Vokark Vokark
215
BLOG

Biurokracja- czyli klękaj i płacz.

Vokark Vokark Gospodarka Obserwuj notkę 0

W Polsce dość powszechnie panuje przekonanie, że urzędnik i państwo w ogóle jest wielką zawalidrogą i tylko szuka okazji, żeby obywatelowi życie utrudnić. Im bardziej ten obywatel aktywny i przedsiębiorczy tym gorzej dla niego! Na nic się zdadzą szkolenia z zakresu kultury osobistej, jeśli ciągle poruszamy się w gąszczu czasami koszmarnie głupich przepisów. Zwykle jednak malkontenci marudzą na biurokracje, stawiając tezy ogólne i kończy się na walce z wiatrakami, no bo jak z oną biurokracją walczyć. No to kilka przykładów niezrozumiałych(może ktoś mądrzejszy wskaże po co przepisy istnieją w takiej, a nie innej formie- ja nie widzę sensu) przepisów, które ustawiają państwo w roli opresora wręcz no i proste recepty jak chociażby te kwestie poprawić:

-prowadzący działalność gospodarczą, przechodząc na urlop chorobowy, musi comiesięcznie opłacać za siebie składkę zdrowotną, w przeciwnym wypadku traci prawo do zasiłku chorobowego.

-teraz jest o tyle łatwiej, że przynajmniej w teorii można to zrobić z domu, korzystając z systemów ePUAP, ePłatnik i przelewów internetowych W praktyce, systemy nie są jeszcze doskonałe, mają awarię, a dla osób zwłaszcza starszej generacji wymaga to sporego zachodu, trzeba podpiąć jeden program pod drugi, wygenerować rozliczenie składek, dokonać przelewu za pomoca konta online.

-zamiast gonić chorą osobę(podczas kontroli ZUSu, nawet jeśli nie musisz leżeć, nie wolno Ci w praktyce nigdzie wychodzić poza lekarzem, apteką i jeśli żyjesz sam po jedzenie, a i wtedy musisz to udokumentować, a na całość masz 3 dni) wystarczyłoby z zasiłku chorobowego automatycznie potrącać składkę zdrowotną, która i tak jest niepodzielna i nie można uzyskać części jej zwrotu...Z jednej strony ZUS zakłada, że naprawdę ciężko chorujesz, z drugiej masz być na tyle zdrowy, żeby szorować do ich oddziału.

-ciekawostka- masz 7 dni na dostarczenie zwolnienia, później chorobowy maleje błyskawicznie bo o 25% bodaj co tydzień(mówię z pamięci), natomiast ZUS ma 30 dni w przypadku pracownika, bo jeśli chodzi o osobę prowadzącą działalność to wszystko może się rozciągnąć na znacznie dłuższy okres czasu, a jeśli się spóźni mimo wszystko, to wypłaca ustawowe odsetki.

- czy ZUS wypłacił odsetki, to też nie jest taka prosta sprawa- dostajesz przelew na konto, ale nie dostajesz pisma z ZUSu jak oni wyliczyli wysokość Twojego zasiłku i czy doliczyli do niego odsetki.
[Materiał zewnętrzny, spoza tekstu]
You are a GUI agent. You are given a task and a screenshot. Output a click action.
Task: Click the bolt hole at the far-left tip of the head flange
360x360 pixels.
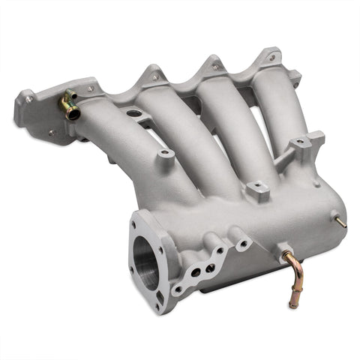(28, 98)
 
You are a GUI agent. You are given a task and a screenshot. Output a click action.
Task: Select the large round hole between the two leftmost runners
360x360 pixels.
(134, 113)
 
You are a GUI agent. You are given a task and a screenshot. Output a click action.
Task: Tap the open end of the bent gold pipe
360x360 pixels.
(294, 304)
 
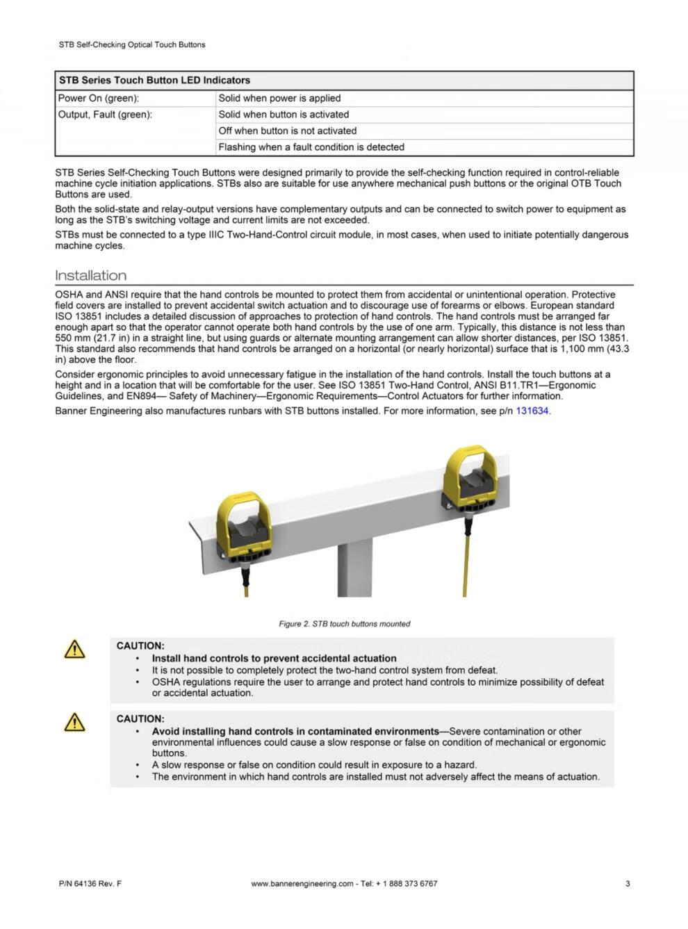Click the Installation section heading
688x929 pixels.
click(91, 275)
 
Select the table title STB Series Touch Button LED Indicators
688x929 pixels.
click(154, 80)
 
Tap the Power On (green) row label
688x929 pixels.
click(99, 98)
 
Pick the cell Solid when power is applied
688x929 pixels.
click(279, 98)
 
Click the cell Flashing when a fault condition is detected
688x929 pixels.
click(311, 147)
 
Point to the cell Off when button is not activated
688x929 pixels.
click(288, 131)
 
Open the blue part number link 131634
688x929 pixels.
click(532, 411)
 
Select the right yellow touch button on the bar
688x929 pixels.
click(470, 479)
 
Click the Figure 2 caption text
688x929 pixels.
click(344, 624)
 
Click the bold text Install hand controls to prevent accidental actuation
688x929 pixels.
click(274, 658)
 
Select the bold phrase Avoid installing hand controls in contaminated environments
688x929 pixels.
click(295, 731)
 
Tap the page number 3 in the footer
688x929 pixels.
click(628, 884)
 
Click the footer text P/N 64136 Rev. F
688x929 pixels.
click(90, 884)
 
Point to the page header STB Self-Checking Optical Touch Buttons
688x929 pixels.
click(132, 44)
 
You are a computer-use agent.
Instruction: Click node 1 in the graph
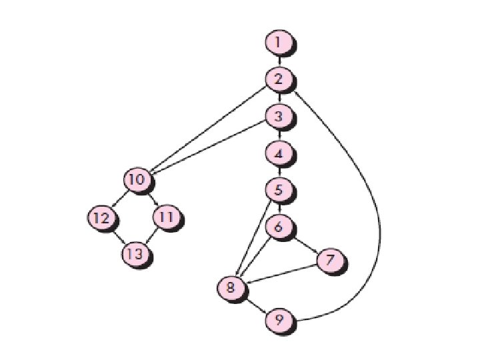coord(279,43)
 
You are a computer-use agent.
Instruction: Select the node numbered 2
coord(279,79)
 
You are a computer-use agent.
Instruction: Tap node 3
coord(279,116)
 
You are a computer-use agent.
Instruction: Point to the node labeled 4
coord(279,153)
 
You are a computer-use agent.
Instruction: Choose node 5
coord(279,189)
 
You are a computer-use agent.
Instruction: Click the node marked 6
coord(279,227)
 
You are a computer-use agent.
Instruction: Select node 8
coord(231,288)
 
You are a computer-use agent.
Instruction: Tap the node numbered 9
coord(279,321)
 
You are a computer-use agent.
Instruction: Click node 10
coord(137,179)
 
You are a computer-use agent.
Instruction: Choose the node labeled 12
coord(101,217)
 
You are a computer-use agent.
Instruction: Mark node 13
coord(135,254)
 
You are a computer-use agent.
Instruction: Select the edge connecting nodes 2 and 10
coord(207,130)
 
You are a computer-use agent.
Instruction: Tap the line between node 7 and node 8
coord(280,274)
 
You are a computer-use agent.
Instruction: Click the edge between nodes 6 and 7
coord(305,244)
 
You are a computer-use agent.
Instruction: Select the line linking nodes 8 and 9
coord(255,305)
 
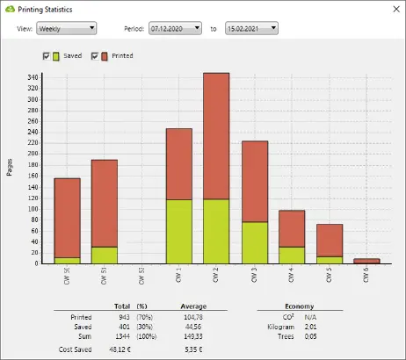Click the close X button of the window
(392, 9)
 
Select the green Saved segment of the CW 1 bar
(179, 231)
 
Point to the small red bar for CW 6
(367, 261)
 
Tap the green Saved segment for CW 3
(255, 242)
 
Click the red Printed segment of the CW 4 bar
(292, 228)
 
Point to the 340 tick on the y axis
(33, 77)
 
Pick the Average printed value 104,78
(192, 316)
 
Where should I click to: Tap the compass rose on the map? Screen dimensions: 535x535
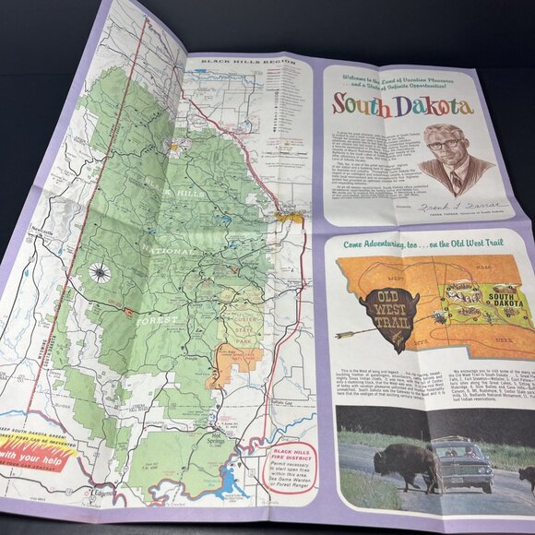(99, 272)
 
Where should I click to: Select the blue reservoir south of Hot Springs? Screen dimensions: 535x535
(228, 481)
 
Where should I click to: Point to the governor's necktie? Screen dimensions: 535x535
(456, 181)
Obliczenie sobie tego na własną rękę nie jest wcale tak proste, wszystko zależy jakie płaci się składki, przez jaki okres, potem jeszcze potrącane są jakieś podatki itd. itp. 

-ponadto jeśli nie otrzymujesz zasiłku w terminie, to ZUS mógł sobie np. wstrzymać jego wypłatę, żeby przeprowadzić kontrolę. Wcale nie ma obowiązku informowania Ciebie o tym, można sobie tam oczywiście zadzwonić i być może dowiedzieć jakie są powody niewypłacenia zasiłku. Oczywiście wszystkim tym zajmuje się osoba ciężko chora.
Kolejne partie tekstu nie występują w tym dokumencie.